By Andy Walker
Worldwide best-sellers: Tomi Ungerer and Judith Kerr
Two of the world's favourite children's authors, Tomi Ungerer and Judith Kerr, describe how their lives were changed forever by World War II.
At first glance, Tomi Ungerer and Judith Kerr might pass for an elderly couple on a cultural trip round London. In reality they are neither.
Both are hugely respected writers and illustrators, whose children's books are worldwide bestsellers: he for titles like Moon Moon Man, Otto: The Autobiography of a Teddy Bear, and the award-winning Mallops series; her, for that bittersweet evocation of childhood, Hitler Stole Pink Rabbit and 17 books about Mog, a sulky, dreamy but essentially good, cat.

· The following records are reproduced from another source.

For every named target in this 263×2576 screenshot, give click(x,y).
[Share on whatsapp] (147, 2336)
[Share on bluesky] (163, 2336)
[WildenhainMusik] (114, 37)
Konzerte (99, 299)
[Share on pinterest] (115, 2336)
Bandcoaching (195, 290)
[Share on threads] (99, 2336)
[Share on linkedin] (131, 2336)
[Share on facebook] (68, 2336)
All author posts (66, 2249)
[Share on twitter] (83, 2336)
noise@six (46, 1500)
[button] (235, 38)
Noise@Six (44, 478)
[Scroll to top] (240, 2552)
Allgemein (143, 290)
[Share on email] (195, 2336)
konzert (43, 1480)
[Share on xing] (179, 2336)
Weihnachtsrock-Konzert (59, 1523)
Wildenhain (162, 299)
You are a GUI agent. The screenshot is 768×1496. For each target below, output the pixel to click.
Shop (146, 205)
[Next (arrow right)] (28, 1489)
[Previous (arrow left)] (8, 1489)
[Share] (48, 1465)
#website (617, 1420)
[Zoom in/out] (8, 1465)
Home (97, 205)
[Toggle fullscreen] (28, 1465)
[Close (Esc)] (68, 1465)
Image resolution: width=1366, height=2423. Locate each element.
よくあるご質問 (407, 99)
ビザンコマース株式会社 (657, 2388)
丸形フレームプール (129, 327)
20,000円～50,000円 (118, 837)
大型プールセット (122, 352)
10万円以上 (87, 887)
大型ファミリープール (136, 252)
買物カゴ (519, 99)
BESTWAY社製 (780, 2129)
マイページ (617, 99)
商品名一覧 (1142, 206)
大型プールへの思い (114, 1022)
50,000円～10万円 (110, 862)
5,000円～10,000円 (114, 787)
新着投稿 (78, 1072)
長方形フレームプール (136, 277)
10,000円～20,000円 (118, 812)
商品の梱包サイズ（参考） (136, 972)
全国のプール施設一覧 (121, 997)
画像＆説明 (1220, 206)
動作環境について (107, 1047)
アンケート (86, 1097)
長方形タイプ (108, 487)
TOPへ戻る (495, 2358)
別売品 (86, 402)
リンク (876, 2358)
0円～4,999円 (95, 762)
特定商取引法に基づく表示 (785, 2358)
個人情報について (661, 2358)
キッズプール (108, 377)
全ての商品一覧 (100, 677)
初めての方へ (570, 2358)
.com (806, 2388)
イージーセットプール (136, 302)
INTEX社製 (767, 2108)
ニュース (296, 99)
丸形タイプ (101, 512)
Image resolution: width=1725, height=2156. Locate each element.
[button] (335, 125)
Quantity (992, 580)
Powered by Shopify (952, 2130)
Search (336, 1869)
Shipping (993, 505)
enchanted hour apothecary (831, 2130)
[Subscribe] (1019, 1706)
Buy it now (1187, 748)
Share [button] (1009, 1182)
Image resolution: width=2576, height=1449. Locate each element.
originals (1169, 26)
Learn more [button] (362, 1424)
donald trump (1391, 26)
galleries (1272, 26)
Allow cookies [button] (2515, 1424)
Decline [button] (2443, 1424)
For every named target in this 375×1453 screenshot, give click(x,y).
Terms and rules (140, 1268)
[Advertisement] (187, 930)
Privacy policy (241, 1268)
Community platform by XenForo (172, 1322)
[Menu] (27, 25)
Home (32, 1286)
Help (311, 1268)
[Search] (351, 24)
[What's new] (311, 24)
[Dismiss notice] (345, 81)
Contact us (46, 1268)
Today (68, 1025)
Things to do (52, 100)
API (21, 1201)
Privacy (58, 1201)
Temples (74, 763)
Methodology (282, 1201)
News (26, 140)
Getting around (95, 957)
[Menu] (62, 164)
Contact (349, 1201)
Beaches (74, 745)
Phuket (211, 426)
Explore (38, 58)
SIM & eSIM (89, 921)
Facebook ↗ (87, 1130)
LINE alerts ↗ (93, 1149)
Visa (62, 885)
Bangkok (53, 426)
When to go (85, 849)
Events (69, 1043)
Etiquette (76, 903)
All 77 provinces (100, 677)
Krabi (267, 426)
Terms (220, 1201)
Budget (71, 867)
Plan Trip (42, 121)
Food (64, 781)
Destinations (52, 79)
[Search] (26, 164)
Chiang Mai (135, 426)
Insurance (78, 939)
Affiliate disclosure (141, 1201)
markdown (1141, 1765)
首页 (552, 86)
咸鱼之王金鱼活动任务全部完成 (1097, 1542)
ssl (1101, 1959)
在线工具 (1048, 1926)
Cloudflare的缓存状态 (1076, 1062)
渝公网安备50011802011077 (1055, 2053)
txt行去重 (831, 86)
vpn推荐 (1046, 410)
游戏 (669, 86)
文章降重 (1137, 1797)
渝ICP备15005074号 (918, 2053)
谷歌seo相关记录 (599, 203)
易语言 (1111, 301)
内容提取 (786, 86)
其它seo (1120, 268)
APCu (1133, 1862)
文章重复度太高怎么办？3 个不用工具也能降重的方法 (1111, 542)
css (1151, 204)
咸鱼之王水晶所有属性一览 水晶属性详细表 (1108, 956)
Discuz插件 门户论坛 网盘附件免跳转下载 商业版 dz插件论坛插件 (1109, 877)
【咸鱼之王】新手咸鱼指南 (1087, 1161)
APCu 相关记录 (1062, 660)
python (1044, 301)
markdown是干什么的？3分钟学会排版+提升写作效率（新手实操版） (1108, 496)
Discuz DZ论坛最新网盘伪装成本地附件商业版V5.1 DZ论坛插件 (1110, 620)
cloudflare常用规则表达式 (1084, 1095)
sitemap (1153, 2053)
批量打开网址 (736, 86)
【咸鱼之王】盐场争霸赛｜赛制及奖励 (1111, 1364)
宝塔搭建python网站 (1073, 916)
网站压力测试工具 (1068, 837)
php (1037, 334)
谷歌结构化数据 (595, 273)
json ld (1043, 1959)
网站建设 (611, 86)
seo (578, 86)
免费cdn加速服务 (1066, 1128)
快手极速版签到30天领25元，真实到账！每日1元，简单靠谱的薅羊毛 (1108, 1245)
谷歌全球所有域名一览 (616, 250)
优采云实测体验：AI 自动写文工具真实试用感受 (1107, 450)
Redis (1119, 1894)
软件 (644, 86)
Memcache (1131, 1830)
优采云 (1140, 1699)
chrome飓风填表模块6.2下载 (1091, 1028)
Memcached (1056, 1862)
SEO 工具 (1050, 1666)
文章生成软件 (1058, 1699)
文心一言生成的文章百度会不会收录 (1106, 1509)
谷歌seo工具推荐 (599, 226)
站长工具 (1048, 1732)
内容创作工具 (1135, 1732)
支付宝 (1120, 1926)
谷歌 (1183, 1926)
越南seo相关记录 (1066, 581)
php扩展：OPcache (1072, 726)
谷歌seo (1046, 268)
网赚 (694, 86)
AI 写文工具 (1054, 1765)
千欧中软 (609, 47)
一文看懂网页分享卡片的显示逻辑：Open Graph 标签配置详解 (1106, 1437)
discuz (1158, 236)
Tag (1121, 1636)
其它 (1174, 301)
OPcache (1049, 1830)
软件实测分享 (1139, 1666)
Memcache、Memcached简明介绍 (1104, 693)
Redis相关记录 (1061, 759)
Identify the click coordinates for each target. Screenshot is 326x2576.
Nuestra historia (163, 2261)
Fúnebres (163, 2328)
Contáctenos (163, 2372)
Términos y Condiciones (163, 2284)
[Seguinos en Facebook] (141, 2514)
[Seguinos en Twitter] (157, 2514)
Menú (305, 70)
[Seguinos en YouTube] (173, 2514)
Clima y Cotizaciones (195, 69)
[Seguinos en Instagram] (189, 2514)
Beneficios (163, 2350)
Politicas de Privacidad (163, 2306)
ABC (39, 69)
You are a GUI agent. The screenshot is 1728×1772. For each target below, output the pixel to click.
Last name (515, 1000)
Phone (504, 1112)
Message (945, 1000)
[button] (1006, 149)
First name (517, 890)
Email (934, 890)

In addition, both Kerr and Ungerer, in London for Children's Book Show at London's South Bank, have wartime childhood memories which have informed their work.
Both were children at the time of Hitler. Indeed, Kerr's Jewish family fled Berlin following the Nazi takeover with 24 hours to spare. "We were terribly lucky to get out," she says.
When Hitler Stole Pink Rabbit is based on Judith Kerr's childhood
Her father, the drama critic Alfred Kerr, had made fun of the Nazis. "Later they put a price on his head, before that they published a list of people they said they would shoot as soon as they came into power. My father was the second one on the list."
She became a refugee, first in France and then in England, where her family settled. "Because of the circumstances we were like an island because we were always in different places... Up to the age of 12... I wasn't aware how awful it was for my parents."
Her experiences at the time were central to the semi-autobiographical Hitler Stole Pink Rabbit. "I really wanted to write about my childhood because people used to say 'oh it must have been dreadful' and I thought it was lovely," she explains.
"For me really it wasn't about Hitler. Hitler came into it because of the very difficult times my parents had, of which I was not aware because they were so protective."
As well as the Mog series, Kerr is probably best known for The Tiger Who Came To Tea, about a little girl and the hungry big cat who takes over one particular afternoon meal.
Playboy 'food editor'
Ungerer's family lived in the Alsace region of France, annexed by Nazi Germany in 1940. "I had three months to learn German. After that, you could be arrested for a 'bonjour' or 'merci' and go to jail. So, I can tell you, a child can learn a language in three months if he has to."
As a teenager he was in Colmar, one of the last German bridgeheads on the frontline during 1945, where he was put to work digging trenches. "I think for a child it's like watching television. It becomes like an adventure after a while," he says.
While Judith Kerr felt welcomed in post-war England, Tomi Ungerer's experiences were far darker. Being an Alsatian, coming from a border area formerly annexed by the Nazis, he was treated with great suspicion by other French people.
Only three people from his class gained university degrees. But Ungerer has never been bitter. As he says, "challenges without hatred, that's what's important."
He relocated to the United States in 1956. After building a reputation as a children's writer, he branched out into satire, advertising, architecture and erotica.
Besides this, Ungerer was food editor at Playboy, became a vehement supporter of civil rights and an outspoken critic of the Vietnam War.
He remains a controversialist even now, though he is feted around the world and is the only living Frenchman to have a museum dedicated to him.
Despite being a global bestseller, Ungerer's Otto, The Autobiography of a Teddy Bear, has just been published in English for the first time. It tells the story of a German-born teddy bear who is separated from his Jewish owner, lives through World War II, and is reunited with his original owner 50 years later.
Otto tells the story of World War II through the eyes of a teddy-bear
Ungerer is typically outspoken about not sheltering children from the sometimes harsh realities of life. "I do believe in traumatising children," he says. "I think they must see the gallows and the gas chambers. Those things existed and we don't want these things to happen again. I think children should be hit on the head with reality."
Both he and Kerr write and illustrate their works, and both still have drawings made when they were children. "My mother never threw anything away," he says.
Kerr is clear that beyond her reputation as a writer, illustrating remains her chief passion. "I'm the daughter of a writer, I'm the wife of a writer, and now even the mother of a writer... but my first love is drawing."
When it comes to childhood learning, Ungerer prescribes a simple, old-fashioned, approach. "The most important thing in education... is to develop the curiosity in the child. A comic book doesn't leave any space for imagination, it's already delivered," he argues.
"The best thing still is to read to children, and read to them books which are way ahead of their age and make them curious about the world."
Neither Ungerer nor Kerr can be said to be in thrall to sentiment. As Ungerer puts it: "I really don't believe in all these emotional wishy-washy books with lovely teddy bears. That's not what life is about. My books have to deal with civil war, with injustice, with people who do not fit into society.
"In all my children's books, the children are never scared... The adults get scared because I think sometimes children are stronger than adults when it comes to coping with reality."
Kerr agrees. "I killed Mog off and I was told in the bookshops the mothers were all in tears but the children took it in their stride."